Thursday 19 December 2019

Patience predicts cooperative synergy: The roles of ingroup bias and reciprocity

an article by Antonio M. Espín, Manuel Correa and Alberto Ruiz-Villaverde (University of Granada, Spain) published in Journal of Behavioral and Experimental Economics Volume 83 (December 2019)

Highlights
  • Patience is known to increase cooperative and decrease competitive behavior.
  • But the effect of patience on intergroup competition remains unknown.
  • Cooperative synergy refers to a group's performance in intergroup relative to individual competition setting.
  • We find that groups with more patient members show higher cooperative synergy in problem solving.
  • We show that ingroup bias cannot account for this result but reciprocity can.
Abstract

Patience – low delay discounting – has been shown to predict cooperative behaviour in environments where cooperation conflicts with competitive aspirations. Indeed, impatience seems to be associated to a greater concern for the latter (i.e. for the individual’s relative standing). But what about intergroup-competition situations, where competitive sentiments against outgroups can trigger ingroup cooperation?

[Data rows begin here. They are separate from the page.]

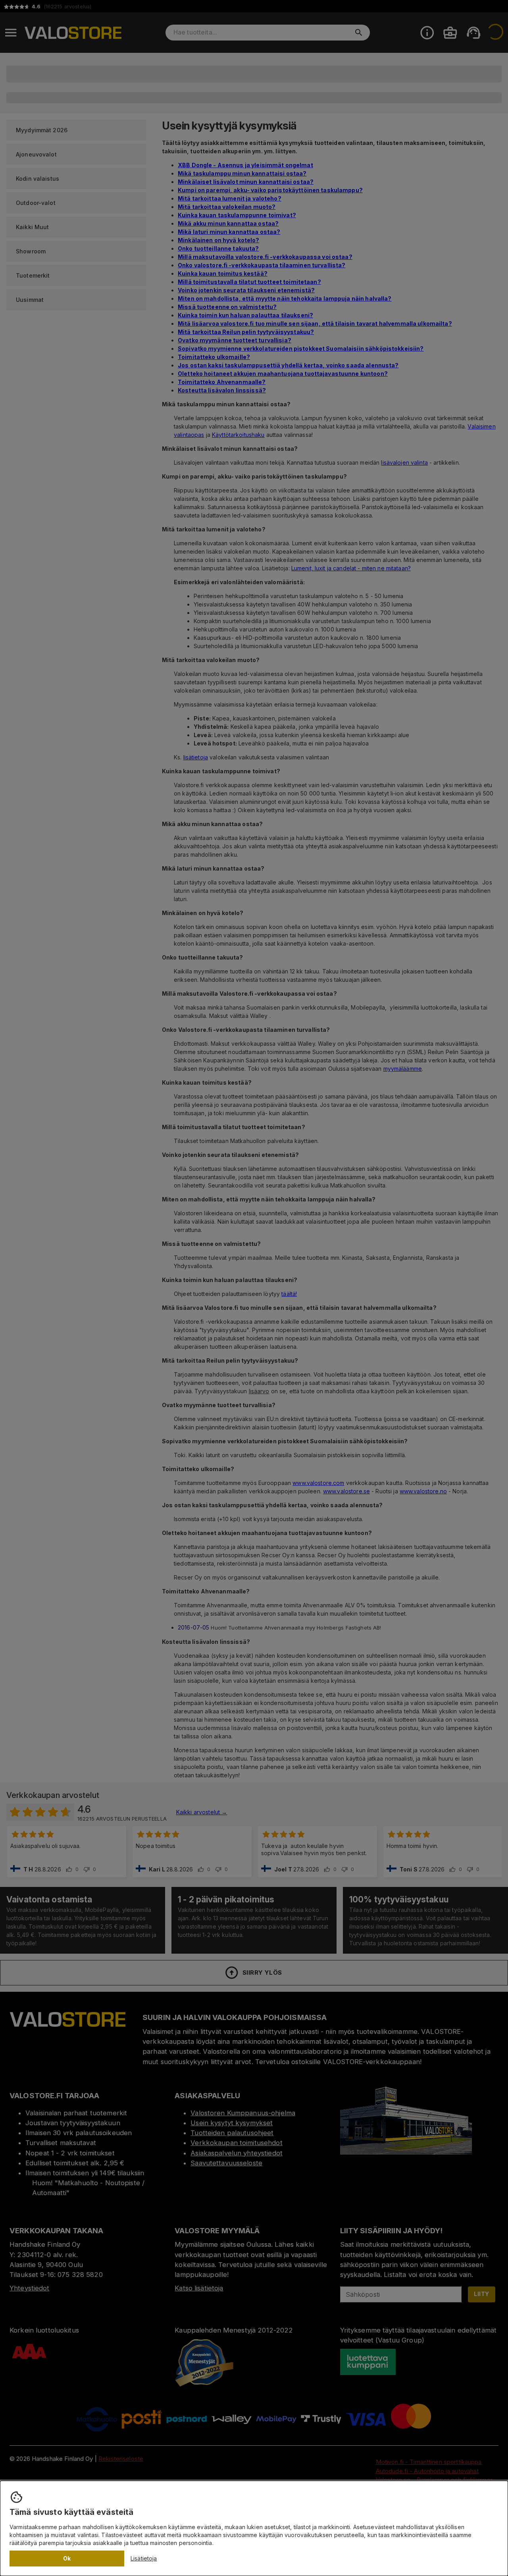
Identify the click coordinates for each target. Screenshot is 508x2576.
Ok (67, 2558)
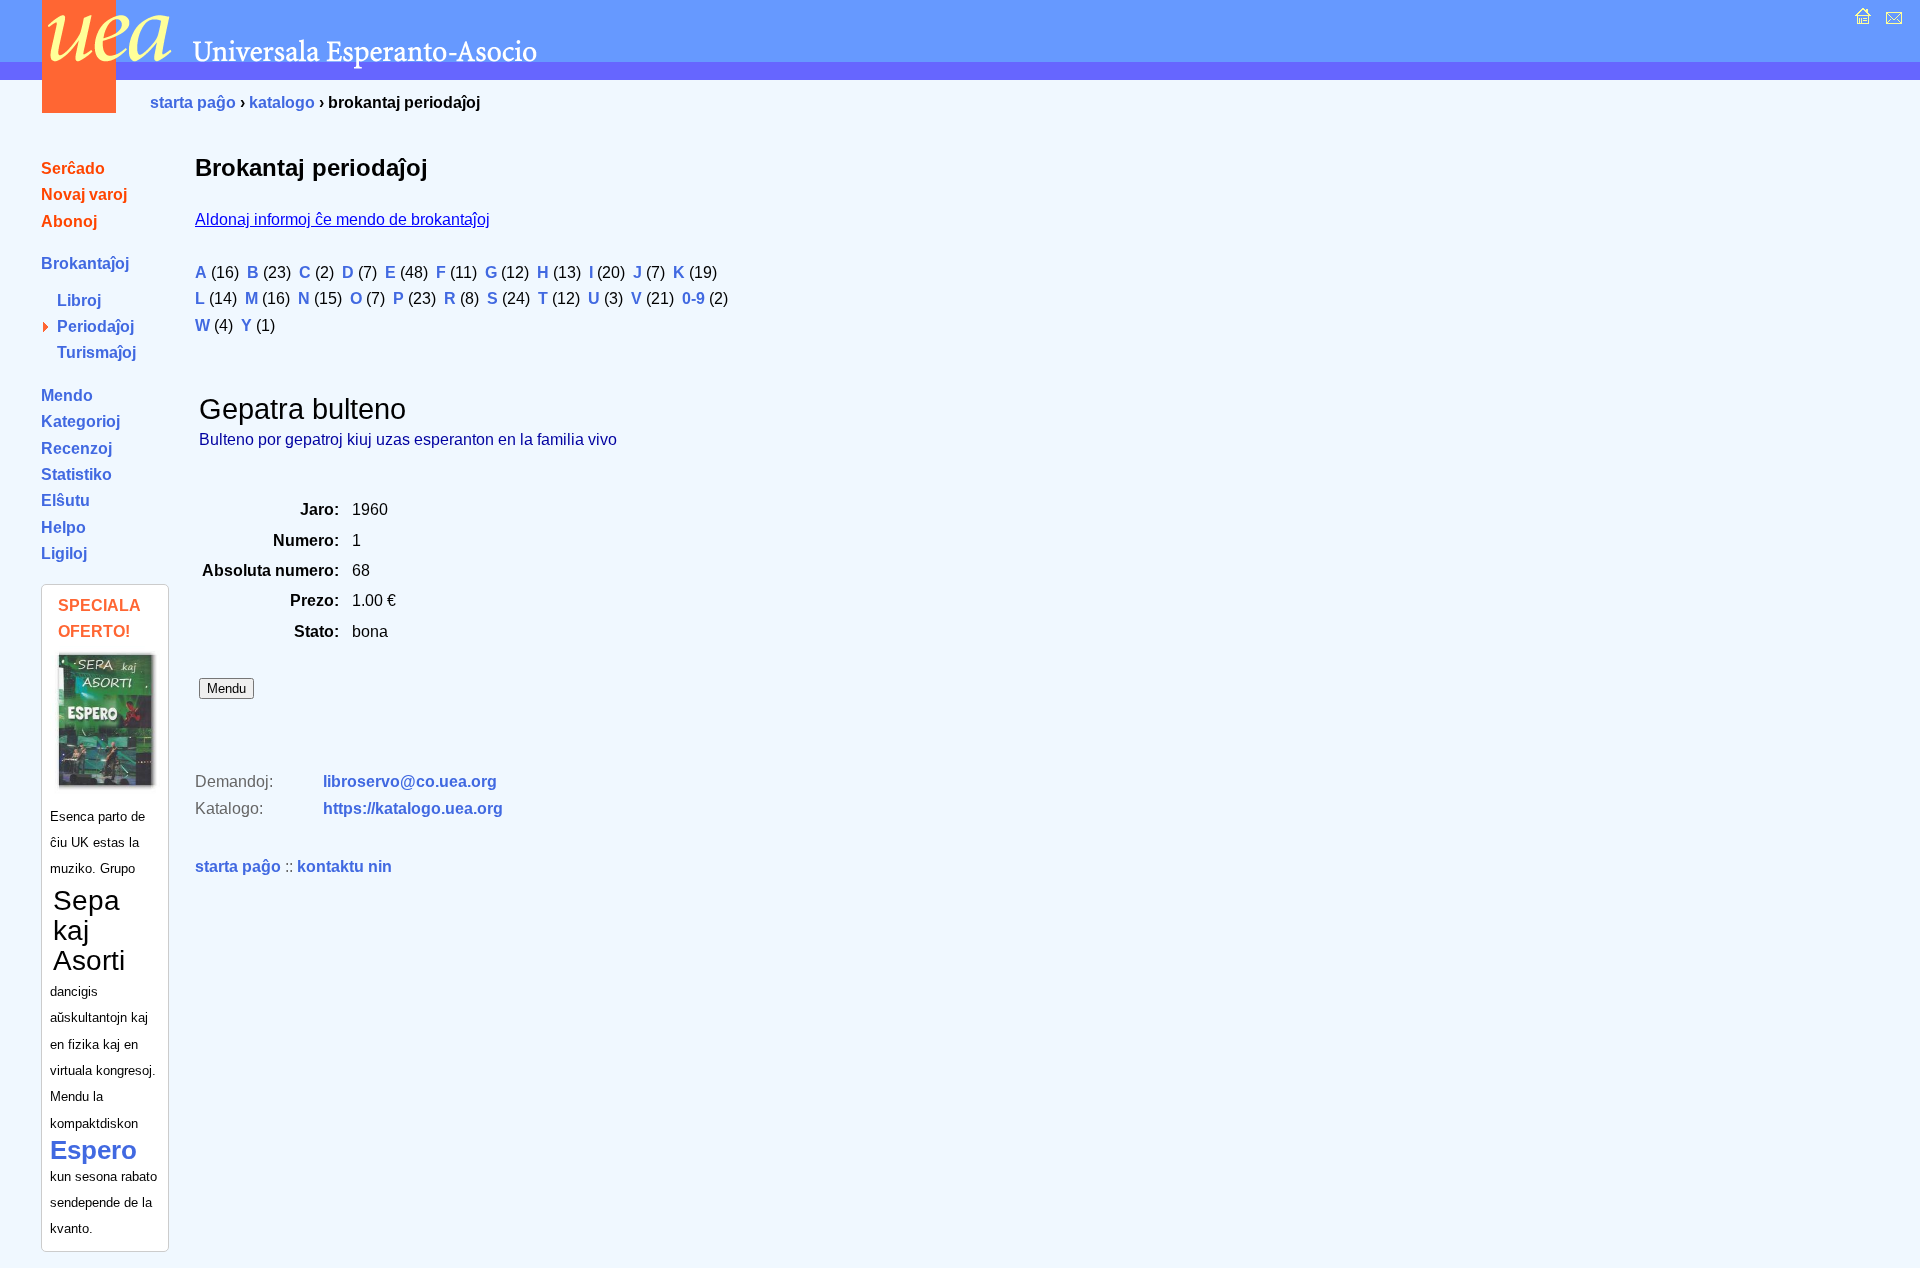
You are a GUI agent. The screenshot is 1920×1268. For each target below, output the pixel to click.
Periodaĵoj (95, 326)
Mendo (67, 395)
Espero (93, 1150)
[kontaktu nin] (1891, 21)
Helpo (63, 527)
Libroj (79, 300)
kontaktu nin (344, 866)
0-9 (693, 298)
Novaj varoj (84, 194)
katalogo (282, 102)
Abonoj (69, 221)
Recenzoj (76, 448)
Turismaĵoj (96, 352)
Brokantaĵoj (85, 263)
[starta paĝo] (1860, 21)
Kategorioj (80, 421)
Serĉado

We analyse the connection between delay discounting and performance in two problem-solving tasks with either individual or intergroup-competition incentives. We find a positive relationship between the mean patience of the members of a group (both when using long-term discounting and short-term discounting, also known as present bias) and the within-group cooperative synergy during intergroup competition.

Further exploratory analyses based on a follow-up social preferences task suggest that, for long-term discounting, this result may be explained by patient (vs. impatient) individuals’ propensity to be initially cooperative and to subsequently treat group members based on reciprocal fairness instead of strict equality.

For short-term discounting, or present bias, our exploratory analyses do not yield any significant result, meaning that we are unable to provide a social-preferences-based explanation to the higher synergy observed in groups with less present biased individuals.